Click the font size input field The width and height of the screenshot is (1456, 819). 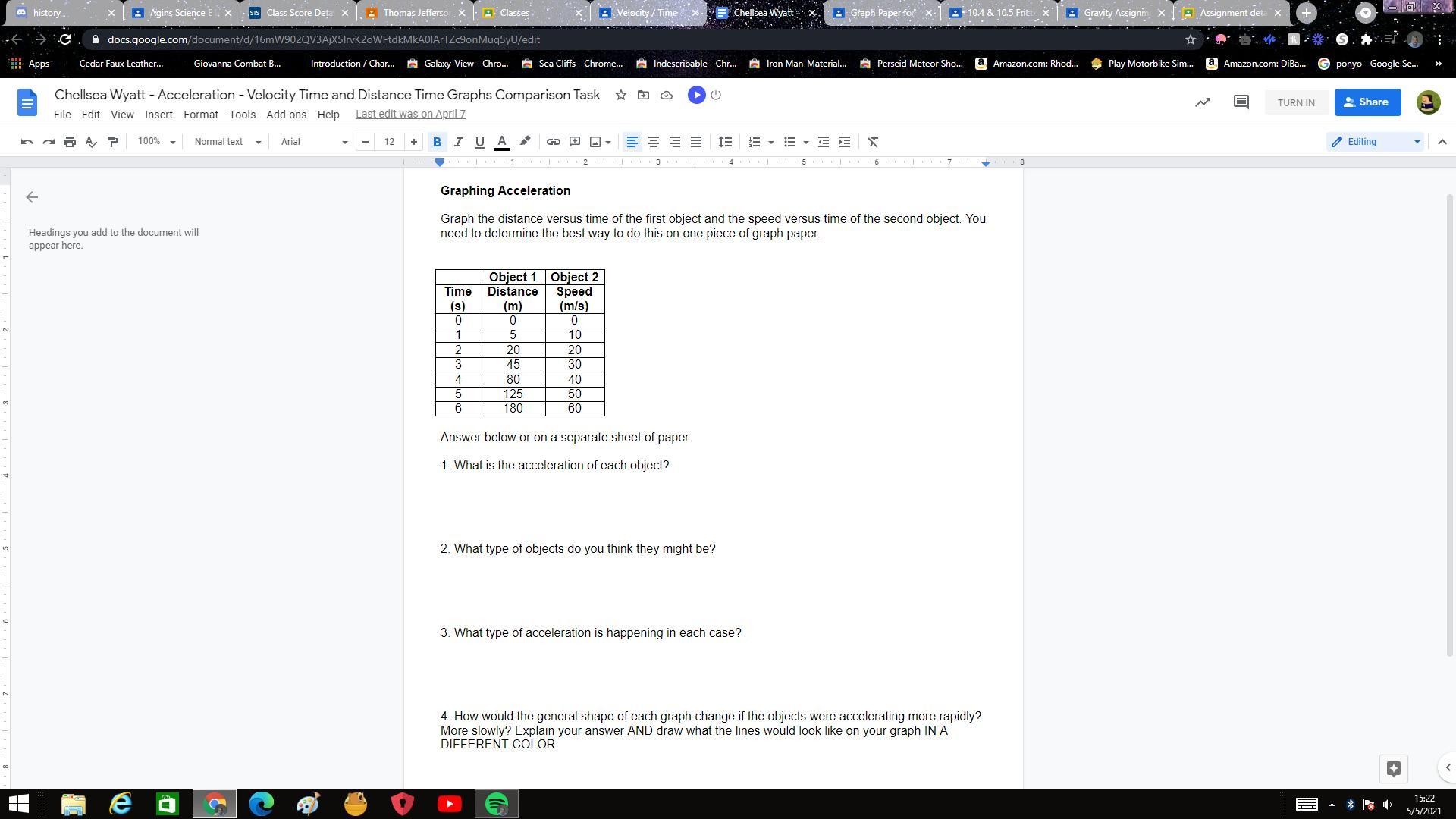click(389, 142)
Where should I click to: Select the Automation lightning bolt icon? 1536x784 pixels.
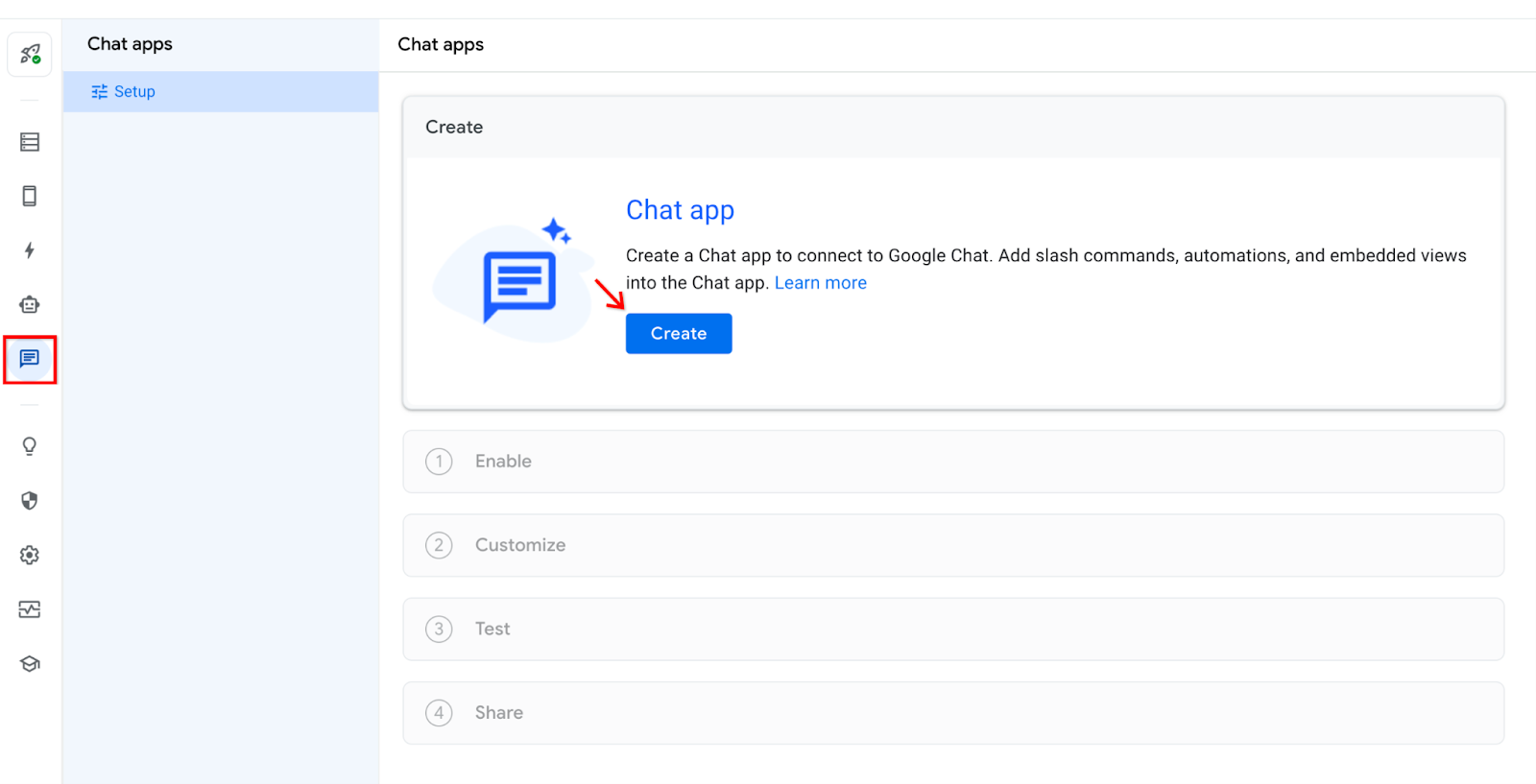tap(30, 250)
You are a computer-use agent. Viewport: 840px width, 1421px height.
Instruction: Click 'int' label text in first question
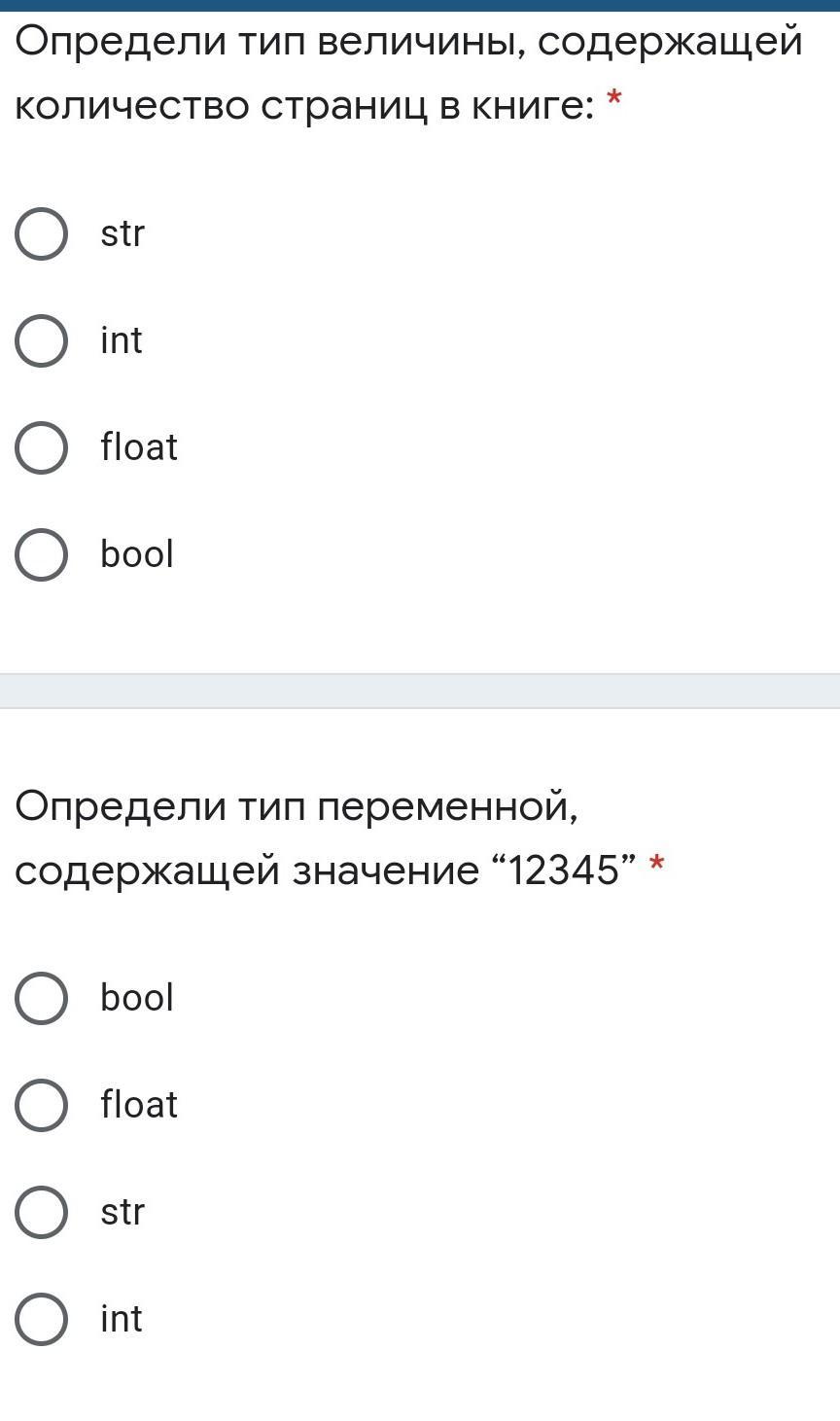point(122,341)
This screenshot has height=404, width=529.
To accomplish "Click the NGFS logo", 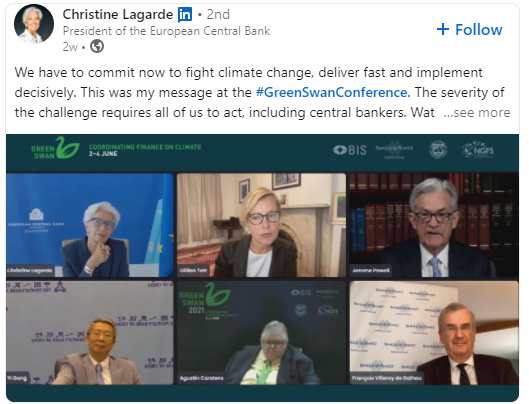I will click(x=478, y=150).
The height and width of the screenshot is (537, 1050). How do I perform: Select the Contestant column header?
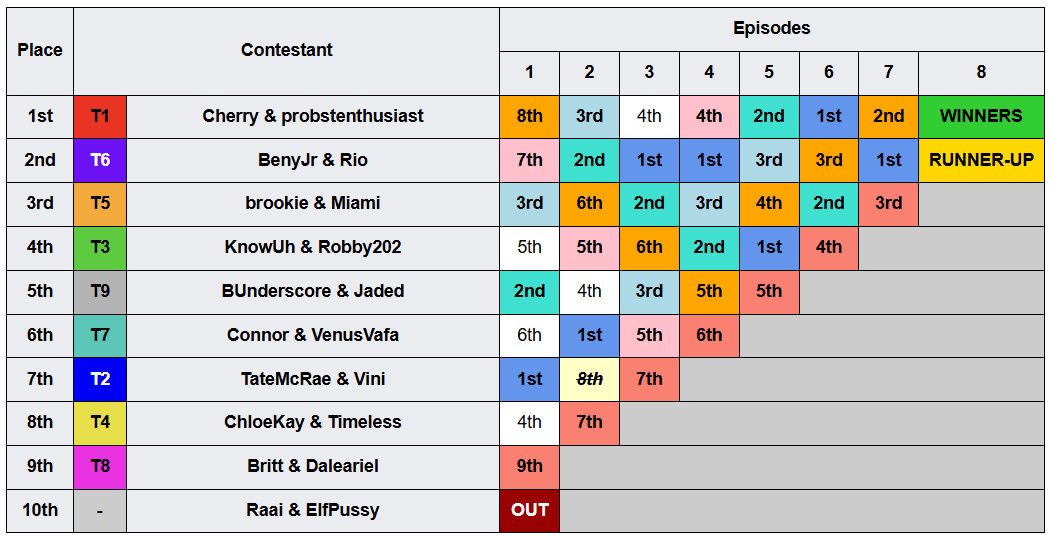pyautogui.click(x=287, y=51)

+-------+

• **DIRECTIONS FOR THIS TASK**
Pull out every line in the items above that contains the word "Select", and copy each one in full.

• **RESULT**
Where should I click to: Select the Automation lightning bolt icon? 1536x784 pixels.
The height and width of the screenshot is (537, 1050). How do I perform: Select the Contestant column header?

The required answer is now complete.